やること
• 1. ページの抜粋で、核の傘に代わって情報の傘によって安全が保障される時代が来ると指摘したのは誰ですか。
• 2. ページの抜粋の「冷戦後の世界において情報が重」から「ェンス研究の姿を映している。」まで(両端を含む)を、「論壇誌」を「雑誌」に置き換えて書いてください。

ページの抜粋
小谷賢『日本軍のインテリジェンス――なぜ情報が活かされないのか』(講談社, 2007年)
冷戦後の世界において情報が重要な力の源泉となり、核の傘に代わって情報の傘によって安全が保障される時代の到来を指摘したのはジョセフ・ナイであったが(「情報革命と新安全保障秩序」『中央公論』1996年5月号)、それから10年遅れで日本においても本格的に情報(力)、あるいはより広義にインテリジェンスの重要性についての認識が深まり、一般言語として流通するようになってきた。政策実務レベルで情報あるいはインテリジェンス基盤の整備を求める提言が出される一方で、元外交官の佐藤優に代表されるように、インテリジェンスを売りにした肩書きが市民権を得るようになり、いくつかの論壇誌も積極的に特集を組んでいる。インテリジェンス研究の必要性を早くから説いていた中西輝政の論考を筆頭に、『インテリジェンス――武器なき戦争』(幻冬舎, 2006年)の共著者である佐藤優と手嶋龍一の対談などによって構成された『中央公論』2007年7月号の「インテリジェンスという戦争」は、現時点でのインテリジェンス研究の姿を映している。

コレクションから取り出した記録
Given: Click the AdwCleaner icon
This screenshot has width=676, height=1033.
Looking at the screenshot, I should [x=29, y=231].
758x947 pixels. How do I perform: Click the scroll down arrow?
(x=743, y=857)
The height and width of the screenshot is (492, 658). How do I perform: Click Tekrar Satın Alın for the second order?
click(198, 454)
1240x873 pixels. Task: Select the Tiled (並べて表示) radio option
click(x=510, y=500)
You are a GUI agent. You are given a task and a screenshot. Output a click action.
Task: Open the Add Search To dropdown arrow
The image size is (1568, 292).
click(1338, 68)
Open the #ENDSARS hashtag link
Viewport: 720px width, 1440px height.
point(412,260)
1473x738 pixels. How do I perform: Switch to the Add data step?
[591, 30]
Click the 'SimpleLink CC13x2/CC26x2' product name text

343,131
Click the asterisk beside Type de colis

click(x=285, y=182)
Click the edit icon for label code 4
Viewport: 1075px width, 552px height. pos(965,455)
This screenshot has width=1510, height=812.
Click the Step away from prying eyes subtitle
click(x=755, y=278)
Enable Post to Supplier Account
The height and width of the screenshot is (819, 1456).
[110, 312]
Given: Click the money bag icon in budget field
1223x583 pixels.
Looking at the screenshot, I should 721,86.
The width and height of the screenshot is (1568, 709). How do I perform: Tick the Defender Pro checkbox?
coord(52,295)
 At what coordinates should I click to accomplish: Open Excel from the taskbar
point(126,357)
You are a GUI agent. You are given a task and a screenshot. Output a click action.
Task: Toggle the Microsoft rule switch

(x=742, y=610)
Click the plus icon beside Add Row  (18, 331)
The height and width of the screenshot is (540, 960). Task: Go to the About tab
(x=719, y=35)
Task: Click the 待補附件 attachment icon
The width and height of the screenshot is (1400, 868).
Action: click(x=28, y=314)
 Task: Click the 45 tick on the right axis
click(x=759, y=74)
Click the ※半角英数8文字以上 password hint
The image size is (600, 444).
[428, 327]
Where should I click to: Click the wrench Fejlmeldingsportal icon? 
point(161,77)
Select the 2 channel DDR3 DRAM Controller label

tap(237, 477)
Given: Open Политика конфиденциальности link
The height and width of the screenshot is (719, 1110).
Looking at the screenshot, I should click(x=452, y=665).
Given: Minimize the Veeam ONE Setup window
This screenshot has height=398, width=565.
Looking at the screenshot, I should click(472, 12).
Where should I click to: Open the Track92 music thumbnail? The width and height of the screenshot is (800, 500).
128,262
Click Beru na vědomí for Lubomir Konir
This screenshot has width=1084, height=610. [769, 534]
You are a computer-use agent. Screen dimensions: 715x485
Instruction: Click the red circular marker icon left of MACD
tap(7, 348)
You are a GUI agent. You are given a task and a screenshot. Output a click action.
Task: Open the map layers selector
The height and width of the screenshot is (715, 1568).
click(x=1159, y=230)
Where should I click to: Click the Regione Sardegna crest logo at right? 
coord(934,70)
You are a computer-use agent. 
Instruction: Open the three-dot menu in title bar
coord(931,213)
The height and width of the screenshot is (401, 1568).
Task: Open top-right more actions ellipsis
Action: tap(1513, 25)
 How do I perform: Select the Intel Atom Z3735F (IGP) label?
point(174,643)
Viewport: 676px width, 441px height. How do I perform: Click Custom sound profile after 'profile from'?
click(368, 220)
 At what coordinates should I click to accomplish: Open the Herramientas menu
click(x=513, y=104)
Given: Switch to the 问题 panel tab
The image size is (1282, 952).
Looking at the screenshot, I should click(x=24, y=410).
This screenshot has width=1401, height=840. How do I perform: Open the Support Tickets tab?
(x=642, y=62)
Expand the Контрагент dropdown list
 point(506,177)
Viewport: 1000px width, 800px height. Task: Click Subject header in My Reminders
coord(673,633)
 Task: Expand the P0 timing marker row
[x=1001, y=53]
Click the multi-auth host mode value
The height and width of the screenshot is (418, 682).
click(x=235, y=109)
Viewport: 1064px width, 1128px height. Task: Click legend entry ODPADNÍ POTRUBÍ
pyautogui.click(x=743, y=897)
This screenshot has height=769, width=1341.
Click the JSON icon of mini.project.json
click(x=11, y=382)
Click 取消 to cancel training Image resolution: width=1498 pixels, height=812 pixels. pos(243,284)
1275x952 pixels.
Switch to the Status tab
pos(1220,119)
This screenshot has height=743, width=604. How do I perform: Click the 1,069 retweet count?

回答
• 1. ジョセフ・ナイです。

• 2.
冷戦後の世界において情報が重要な力の源泉となり、核の傘に代わって情報の傘によって安全が保障される時代の到来を指摘したのはジョセフ・ナイであったが(「情報革命と新安全保障秩序」『中央公論』1996年5月号)、それから10年遅れで日本においても本格的に情報(力)、あるいはより広義にインテリジェンスの重要性についての認識が深まり、一般言語として流通するようになってきた。政策実務レベルで情報あるいはインテリジェンス基盤の整備を求める提言が出される一方で、元外交官の佐藤優に代表されるように、インテリジェンスを売りにした肩書きが市民権を得るようになり、いくつかの雑誌も積極的に特集を組んでいる。インテリジェンス研究の必要性を早くから説いていた中西輝政の論考を筆頭に、『インテリジェンス――武器なき戦争』(幻冬舎, 2006年)の共著者である佐藤優と手嶋龍一の対談などによって構成された『中央公論』2007年7月号の「インテリジェンスという戦争」は、現時点でのインテリジェンス研究の姿を映している。